Exercise objective: Transcribe the data below verbatim from the line with "You are a GUI" to the line with "Künye (827, 21)". Include both of those lines.

Records for processing:
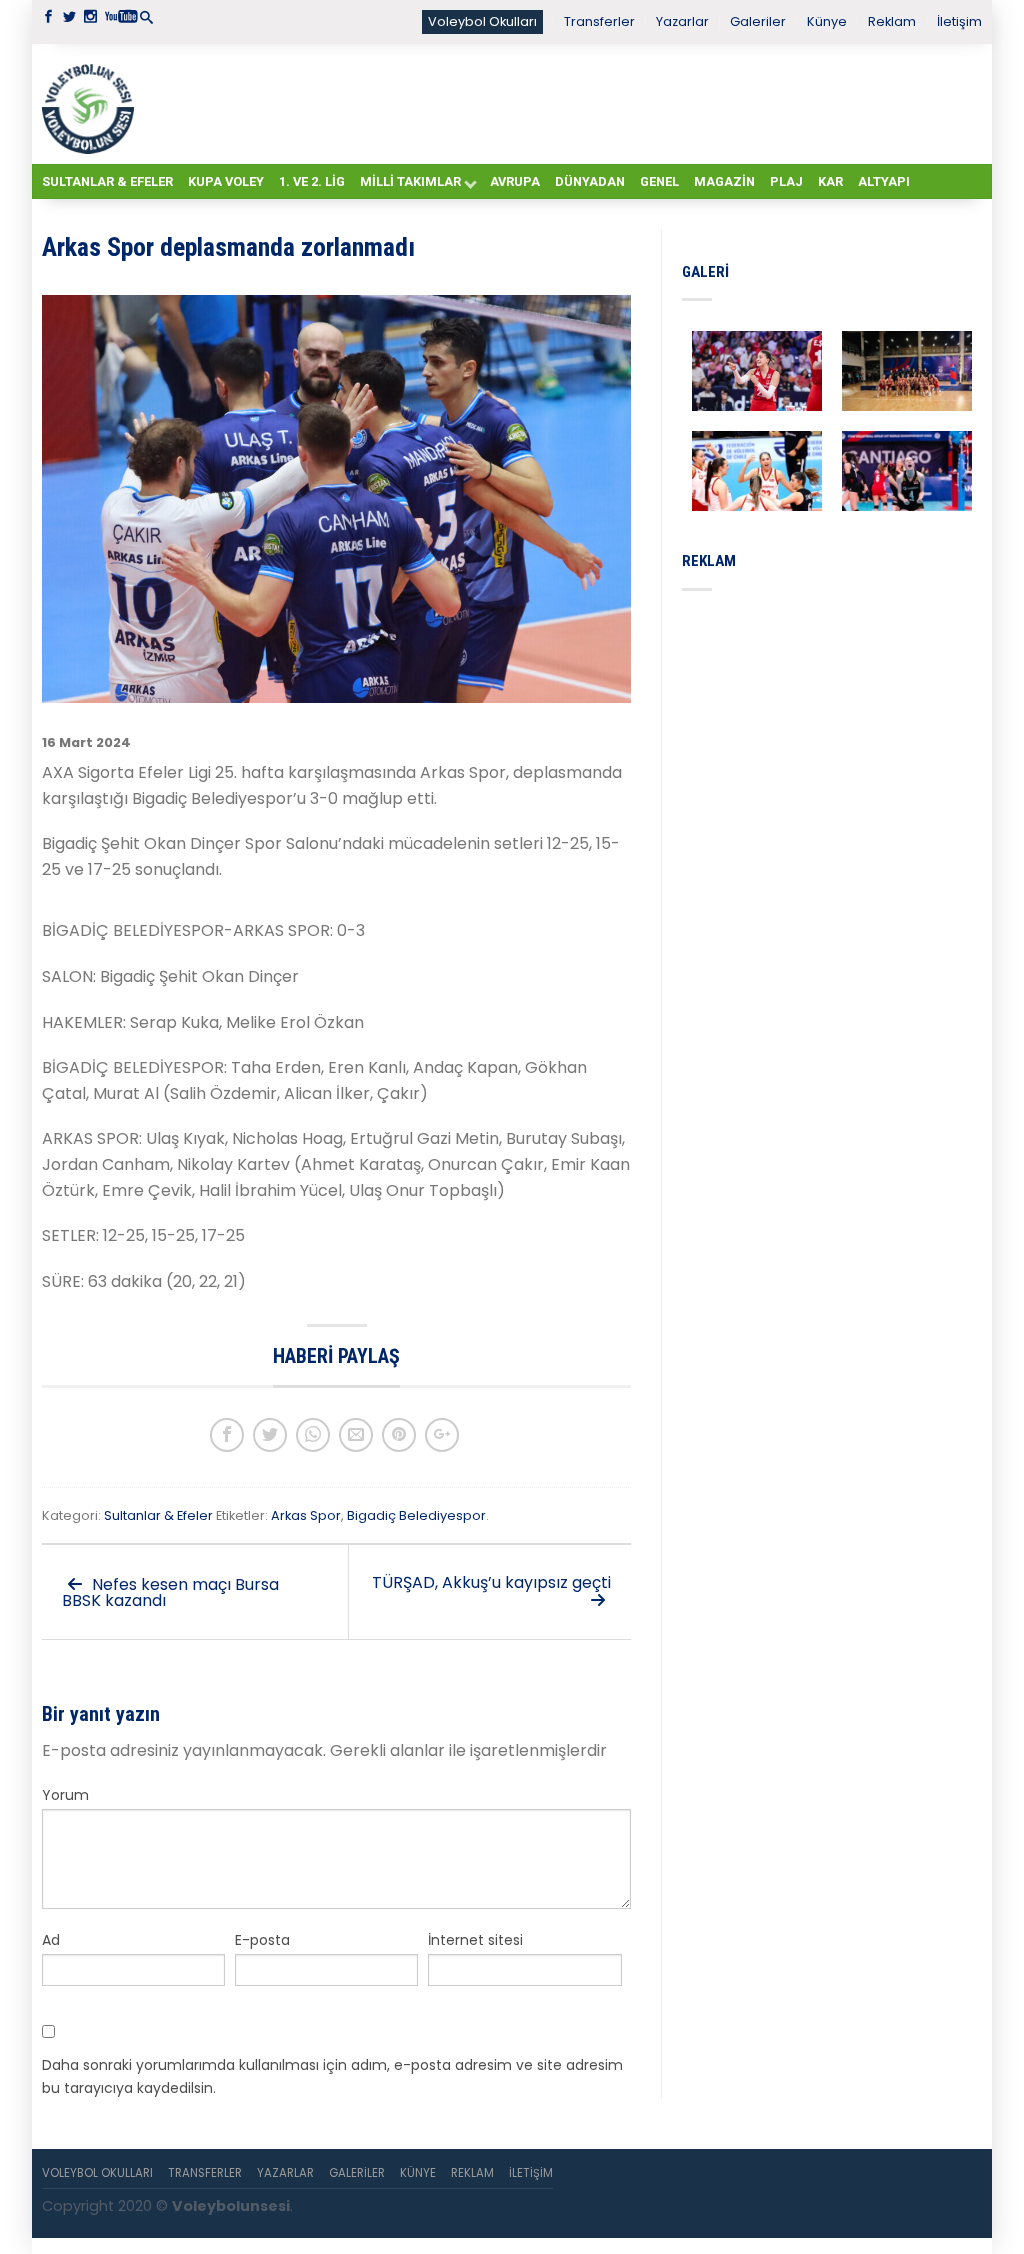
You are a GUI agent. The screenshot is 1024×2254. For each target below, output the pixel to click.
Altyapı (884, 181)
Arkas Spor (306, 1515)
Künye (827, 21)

...

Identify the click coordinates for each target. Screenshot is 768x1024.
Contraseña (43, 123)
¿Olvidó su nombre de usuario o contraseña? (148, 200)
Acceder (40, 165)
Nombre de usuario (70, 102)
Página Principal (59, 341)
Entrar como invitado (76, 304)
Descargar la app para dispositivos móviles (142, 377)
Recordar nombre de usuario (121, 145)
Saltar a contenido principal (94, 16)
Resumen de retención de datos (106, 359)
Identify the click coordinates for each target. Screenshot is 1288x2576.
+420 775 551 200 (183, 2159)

Task solution:
You are a GUI agent. The screenshot is 1024×2254. For each target below, output the pixel to click.
Altyapı (884, 181)
Arkas Spor (306, 1515)
Künye (827, 21)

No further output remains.